Die Art der Behinderung ist die Vorgabe für die Umgestaltung. Es ist glücklicherweise nicht immer ein rollstuhlgerechtes Bad notwendig, aber ausreichend definierte Bewegungsbereiche wird man schaffen müssen. Wenn man bis dahin noch eine Badewanne hatte, wird es nun Zeit sein, sich davon zu trennen. Der Einbau einer schwellenlosen Dusche wird die Lösung der Stunde sein. Beim WC wird es schon schwieriger. Wenn es nicht ausreicht, Haltegriffe zu montieren, wird man nicht umhinkommen, in die bauliche Struktur einzugreifen.

Im Idealfall liegen Bad und WC nebeneinander und man kann die Zwischenwand entfernen und eine wesentlich geänderte Raumgeometrie erreichen. Notwendige Bewegungsflächen, die für die Benützung des WCs benötigt werden, helfen auch beim Duschen und beim Waschen. Wenn man das schon rechtzeitig in der Planung des Hauses berücksichtigt hat, ist man nun auf der Siegerseite. Man kann aus einem bestehenden Bad und einem angrenzenden WC eine barrierearme Lösung durch den Abbruch einer einzigen Zwischenwand erreichen. Das ist kostengünstig und Bewohner*innen daher noch viele Jahre in seiner gewohnten Umgebung verbleiben.

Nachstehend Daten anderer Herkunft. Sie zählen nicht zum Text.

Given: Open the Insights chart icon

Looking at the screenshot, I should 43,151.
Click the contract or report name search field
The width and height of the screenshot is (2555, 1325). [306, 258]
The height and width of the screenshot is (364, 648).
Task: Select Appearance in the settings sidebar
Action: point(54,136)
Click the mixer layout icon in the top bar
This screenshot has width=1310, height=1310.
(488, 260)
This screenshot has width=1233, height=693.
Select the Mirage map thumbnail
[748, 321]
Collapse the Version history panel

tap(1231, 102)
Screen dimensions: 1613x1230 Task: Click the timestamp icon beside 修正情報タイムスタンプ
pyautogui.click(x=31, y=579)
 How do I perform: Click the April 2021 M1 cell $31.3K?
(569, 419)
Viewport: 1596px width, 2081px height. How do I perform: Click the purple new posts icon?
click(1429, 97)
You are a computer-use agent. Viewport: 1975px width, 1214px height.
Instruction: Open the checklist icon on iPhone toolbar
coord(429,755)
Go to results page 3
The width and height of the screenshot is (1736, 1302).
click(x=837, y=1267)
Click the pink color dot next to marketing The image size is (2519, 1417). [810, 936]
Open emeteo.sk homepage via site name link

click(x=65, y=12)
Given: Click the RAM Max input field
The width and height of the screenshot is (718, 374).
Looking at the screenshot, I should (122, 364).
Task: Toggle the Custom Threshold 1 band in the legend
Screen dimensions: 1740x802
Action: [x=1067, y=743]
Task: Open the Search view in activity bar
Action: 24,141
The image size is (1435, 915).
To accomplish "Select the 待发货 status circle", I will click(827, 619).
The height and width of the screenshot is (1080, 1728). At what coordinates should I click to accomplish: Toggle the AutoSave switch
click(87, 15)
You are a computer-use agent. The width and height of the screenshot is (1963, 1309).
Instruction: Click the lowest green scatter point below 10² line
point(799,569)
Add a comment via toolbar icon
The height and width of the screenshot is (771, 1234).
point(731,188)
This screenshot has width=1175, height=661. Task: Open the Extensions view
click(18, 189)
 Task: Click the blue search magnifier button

Derzeit denken Bauherr*innen und Immobilienentwickelnde zu wenig oder gar nicht an die Option Barrierefreiheit oder verwerfen aus Kostengründen den Gedanken schnell. Das Thema ist in unserer Gesellschaft noch zu wenig angekommen.
Peter H. Spitaler, Büro Team Spitaler

Ein notwendiger Umzug in eine Betreuungseinrichtung entwurzelt Menschen und kostet der Gesellschaft Geld. Geld, das man besser in die Nachhaltigkeit von Gebäuden, insbesondere Wohnhäuser, investieren sollte. Daher ist es unabdingbar, Wohnhäuser und Wohnungen zu entwickeln, die die Möglichkeit bieten, den Menschen durch alle Lebenslagen zu begleiten. Das kann die Errichtungskosten bei Neubauten geringfügig anheben, aber über einen gesamten Lebenszyklus gerechnet sind die Kosten für unsere Gesellschaft niedriger. Die Terragon und DStGB-StudieBarrierefreies Bauen im Kostenvergleich“ setzte sich intensiv mit den Mehrkosten für barrierefreies Bauen auseinander und kam zum Ergebnis, dass bei einer durchschnittlichen Neubauwohnungsgröße von 75 m2 die Mehrkosten nur rund 1.600 Euro ausmachen.